The shift that Radley employs from a primarily chronological approach (chapter one) to a primarily analytical approach (chapters two through eight) and back to chronology again (chapter nine) is a tough juggling act. I’m not sure it’s entirely successful. I found myself wishing he had stuck to one or the other throughout, although I definitely appreciate the dilemma he found himself in when trying to decide how to approach this topic. Perhaps this was the best compromise means of telling his story.

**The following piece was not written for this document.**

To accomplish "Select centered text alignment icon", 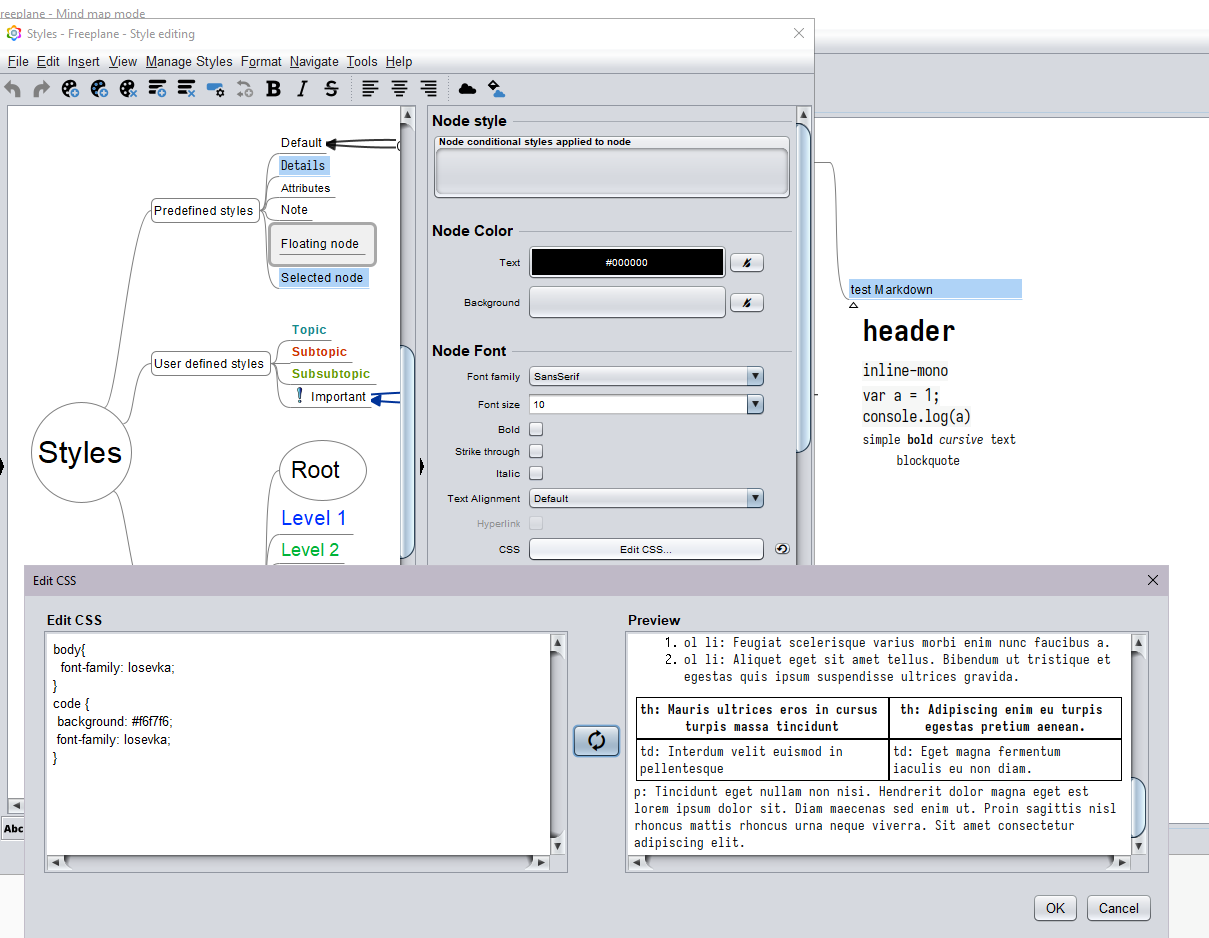I will tap(399, 89).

I found myself having more difficulty sometimes with his writing style. Radley often puts himself and his opinions explicitly in the text in the form of “colour commentary”, if you will. My problem with this style most likely reflects my own training as an historian in the sense that you leave yourself out of your text (even though I’m under no illusions about the possibility of true objectivity in history). Despite my occasional discomfort with his style, it most definitely shows a lot of passion, perhaps even obsession, with the subject matter, and I think that’s a good and welcome thing to find in any history text. I also have a sneaking suspicion that Radley was a staff officer during his career in the army. I know first hand the underappreciated nature of such a function in the Canadian (and probably any other) military.

Kenneth Radley has undertaken an absolutely incredible amount of archival and published research for this book. In addition to delving deep into the military record groups of Library and Archives Canada – researching a lot of material which I think many others have simply not investigated – he moved on to numerous personal papers of senior commanders and staff officers. He also researched numerous “manuals and instructions” (“pams” as the military would call them) as well as an impressive list of published books and articles. An historian might be reluctant to say that no stone was unturned in the research of the subject, but I think it’s quite possible that no stone was indeed left unturned.

The appendices that close out Radley’s text are also of interest. In addition to the types of material the reader would expect to find, the divisional order of battle is interesting. However, it is the lists of commanders (Canadian Corps, 1st Division, 1st Brigade, 2nd Brigade, 3rd Brigade), commanding officers of the twelve infantry battalions in the division, and senior corps and divisional staff officers, that shed light on what, in my opinion, this book really boils down to – behind the men in the trenches doing most of the fighting and dieing (and sometimes amongst them) were commanders, staff officers and trainers who likewise went from being amateurs to becoming professionals, learning the intricacies of their craft in the process, and playing their part in the Canadian victories of the First World War as part of the family that was the 1st Division of the Canadian Expeditionary Force.